Прохладный холл, скользкая, недавно промытая плитка, хлопнула дверь далеко позади меня. Направо? Налево? Где теперь помещается Мотя? Вот вопрос. Четвертая палата. Заперто. С каких это невозможных времен заперто? Да еще изнутри. Я стал ломиться в закрытую дверь. Барабанил долго, так, что если бы дело было в обычный мирный день, то до медвежьей болезни переполошил бы весь стационар, включая и служилый контингент. Откройте, откройте, уверен, что вы там! Вы еще не знаете! Случилось, случилось, ох, и случилось же! Откройте, я вам говорю!
Нехотя звякнула щеколда. Очередная новость. Ладно, главное, открыли. Я ворвался внутрь. Совещание тайного общества, не иначе. Масонская ложа, черная месса, военная хунта дает клятву крови, заговор колумбийских наркобаронов, правые эсеры готовят теракт. Запах, какой бывает после кварцевания, с легкой, но уловимой примесью горелой серной спички. Мотя, бледный, как всадник смерти, привалился боком к прохладной батарее, потные, нечесаные космы прилипли ко лбу, в пальцах судорожно мнет вечную свою шапку, дыхание со свистом, будто бы он только что укладывал шпалы и на минуту присел передохнуть. (Я в первое мгновение подумал, что свихнулся, или заработал временное зрительное расстройство. Мотина рука, та самая, которая мяла шапку. Будто бы и не было ее – сплошное, жутковатое мельтешение мушиных черных точек, рябь пустого телеэкрана. Одновременная прозрачность. Но, тут же все уплотнилось, прошло. Наверное, померещилось?) Зеркальная Ксюша полулежит на единственной кровати (остальные вынесены? так-так), кажется – ей тяжко и плохо. На очищенном от мебели полу нарисованы мелом загадочные разметки, словно бы кто-то взялся снимать кино, и обозначил заранее точки и положения, в которых надлежит пребывать актерам. Палавичевский и Витя Алданов, раскорячившись на трехногих табуретках – круглые сидения оббиты желтым дерматином, – задумчиво и не моргая, смотрят вниз, на расчерченный линолеум, друг напротив друга, склонив головы, точно для телепатического обмена. В углу Гуси-Лебеди, сосредоточенно корпит над здоровенной кипой мелко исписанных с двух сторон бумаг – исписанных сплошными цифрами, не словами, на удивление! Гумусов, однако, первый из всех обратился ко мне:
– Я извиняюсь, Феликс Ильич, вы Ореста случайно не видели? Я пообещал, что скоро освобожусь, к сожалению, не вышло.
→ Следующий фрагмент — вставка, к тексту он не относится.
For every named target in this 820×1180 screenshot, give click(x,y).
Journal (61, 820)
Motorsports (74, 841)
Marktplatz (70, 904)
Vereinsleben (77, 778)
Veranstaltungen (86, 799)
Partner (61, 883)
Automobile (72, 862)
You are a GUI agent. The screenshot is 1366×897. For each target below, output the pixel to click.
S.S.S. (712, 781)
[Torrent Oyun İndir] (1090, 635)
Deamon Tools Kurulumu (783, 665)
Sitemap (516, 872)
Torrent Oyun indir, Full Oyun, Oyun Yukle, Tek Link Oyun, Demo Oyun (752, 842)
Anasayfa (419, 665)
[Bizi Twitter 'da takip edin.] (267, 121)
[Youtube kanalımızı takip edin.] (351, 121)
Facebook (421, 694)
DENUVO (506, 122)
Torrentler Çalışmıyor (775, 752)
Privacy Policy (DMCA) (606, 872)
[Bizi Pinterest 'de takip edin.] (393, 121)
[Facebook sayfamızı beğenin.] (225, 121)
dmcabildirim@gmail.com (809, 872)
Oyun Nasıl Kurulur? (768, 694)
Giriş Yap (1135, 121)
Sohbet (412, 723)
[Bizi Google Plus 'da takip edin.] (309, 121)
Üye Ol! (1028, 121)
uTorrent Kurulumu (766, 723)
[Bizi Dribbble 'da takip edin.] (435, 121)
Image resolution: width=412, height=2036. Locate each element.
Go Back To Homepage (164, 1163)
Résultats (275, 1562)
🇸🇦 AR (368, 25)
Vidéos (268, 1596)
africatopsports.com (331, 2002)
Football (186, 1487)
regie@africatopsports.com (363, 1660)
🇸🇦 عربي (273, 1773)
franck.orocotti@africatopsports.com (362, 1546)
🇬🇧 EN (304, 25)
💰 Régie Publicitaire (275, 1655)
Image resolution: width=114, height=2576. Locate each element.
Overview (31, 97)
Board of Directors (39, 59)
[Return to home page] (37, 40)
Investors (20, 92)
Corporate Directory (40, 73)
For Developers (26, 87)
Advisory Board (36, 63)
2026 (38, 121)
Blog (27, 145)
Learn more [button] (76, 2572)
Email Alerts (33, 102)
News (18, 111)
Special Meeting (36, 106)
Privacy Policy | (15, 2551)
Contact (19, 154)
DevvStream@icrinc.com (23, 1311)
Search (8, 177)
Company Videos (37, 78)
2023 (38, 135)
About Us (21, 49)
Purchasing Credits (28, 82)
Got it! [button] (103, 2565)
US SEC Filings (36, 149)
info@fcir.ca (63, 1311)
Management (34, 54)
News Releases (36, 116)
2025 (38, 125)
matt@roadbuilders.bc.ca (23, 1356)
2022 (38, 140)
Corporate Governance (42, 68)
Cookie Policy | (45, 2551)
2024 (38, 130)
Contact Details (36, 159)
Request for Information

Он может обидеться, – Гуси-Лебеди уронил несколько листков, но не стал нагибаться за ними, только прихлопнул с неудовольствием ногой, чтобы не разлетелись на сквозняке.
Вот это да! Там Лида, Глафира, малеванный черт знает что происходит! А тут? Не видел ли я Ореста, этого клятого дуремара! Который вдруг и обидится. Мне самому внезапно и до жжения в носу захотелось разрыдаться.
– Что у вас в руках? – я спросил грубо, нагло, с резкой ноткой надзирающего медбрата, чтобы нарочно нарваться, напроситься, на ответную ли грубость, все одно – только бы не пассивное малодушие. Не за тем я пришел, примчался в галопе, как взмыленный конь.
– Это? – Гумусов нисколько не возмутился. – Это план эвакуации, – будто бы говорил о само собой разумеющейся вещи. – Если хотите, можете посмотреть. Но прошу вас аккуратнее, он уже закончен совсем.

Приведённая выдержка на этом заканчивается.